TMEM97, also known as the sigma-2 receptor, plays a crucial role as an endoplasmic reticular protein involved in various physiological processes such as wound healing, and cholesterol metabolism. Moreover, TMEM97 has been implicated in multiple human diseases including neurodegenerative disorders and cancers. Histatin peptides are endogenous peptides with diverse biological effects, including antimicrobial, immunomodulatory, and wound healing functions. Recent studies have revealed that histatin-1 (Hst1) acts as an endogenous ligand for TMEM97 and is essential for Hst1-induced corneal epithelial migration.
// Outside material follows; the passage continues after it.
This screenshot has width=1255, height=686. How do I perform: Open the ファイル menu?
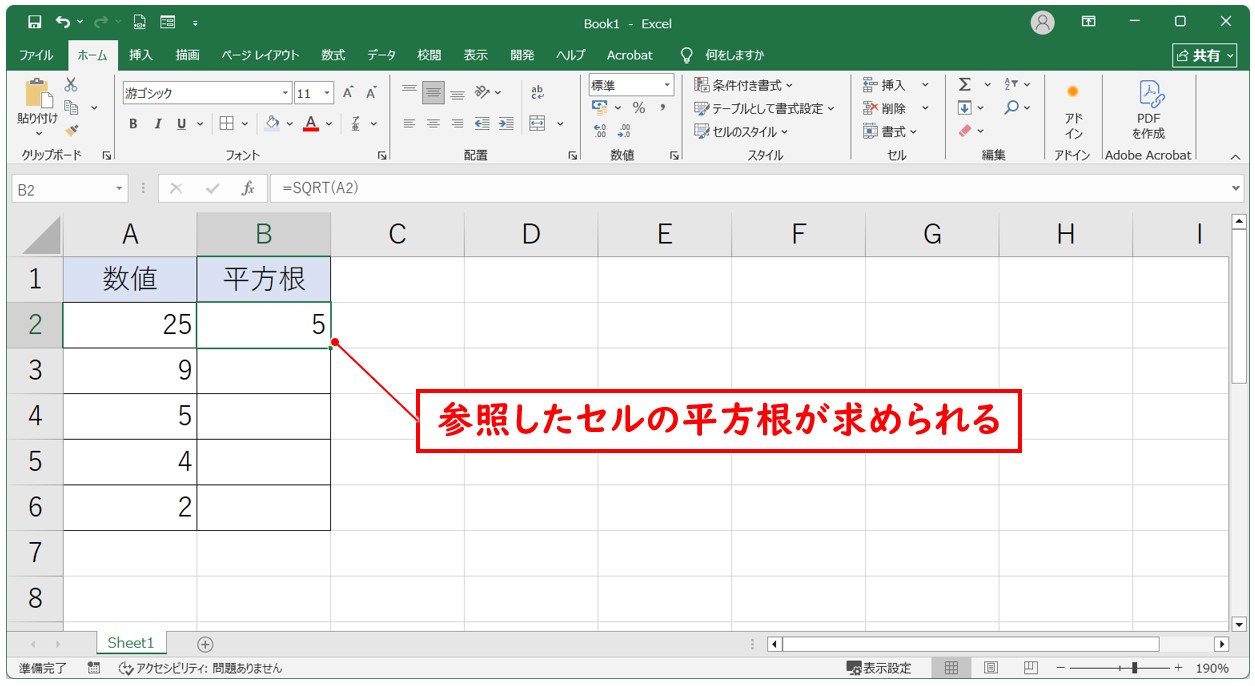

In this study, we sought to establish the crucial Hst1 residues that facilitate binding to TMEM97. The purified full-length (FL)-TMEM97 expressed from Escherichia coli exhibited comparable binding affinity, as indicated by the dissociation equilibrium constant (K(D)) determined by Surface plasmon resonance (SPR), to commercially sourced TMEM97 expressed in mammalian cells. SPR analysis revealed that TMEM97 bound to FL-Hst1 and selected deletion mutants of Hst1. Truncation experiments pinpointed the central region of Hst1 as crucial for its binding to TMEM97, with the loss of residues 15-19 either significantly weakening or completely abolishing the binding interaction. Furthermore, alanine substitution mutant experiments highlighted residues 9-19 as critical for the interaction between TMEM97 and Hst1. Functional assays including migration and signaling were also compared for Hst1 and mutant Hst1. Collectively, these findings underscore the specific binding of Hst1 to TMEM97 and elucidate the critical regions within Hst1 necessary for this interaction which is critically important for the epithelial migration and signaling changes in the ERK and Akt pathways.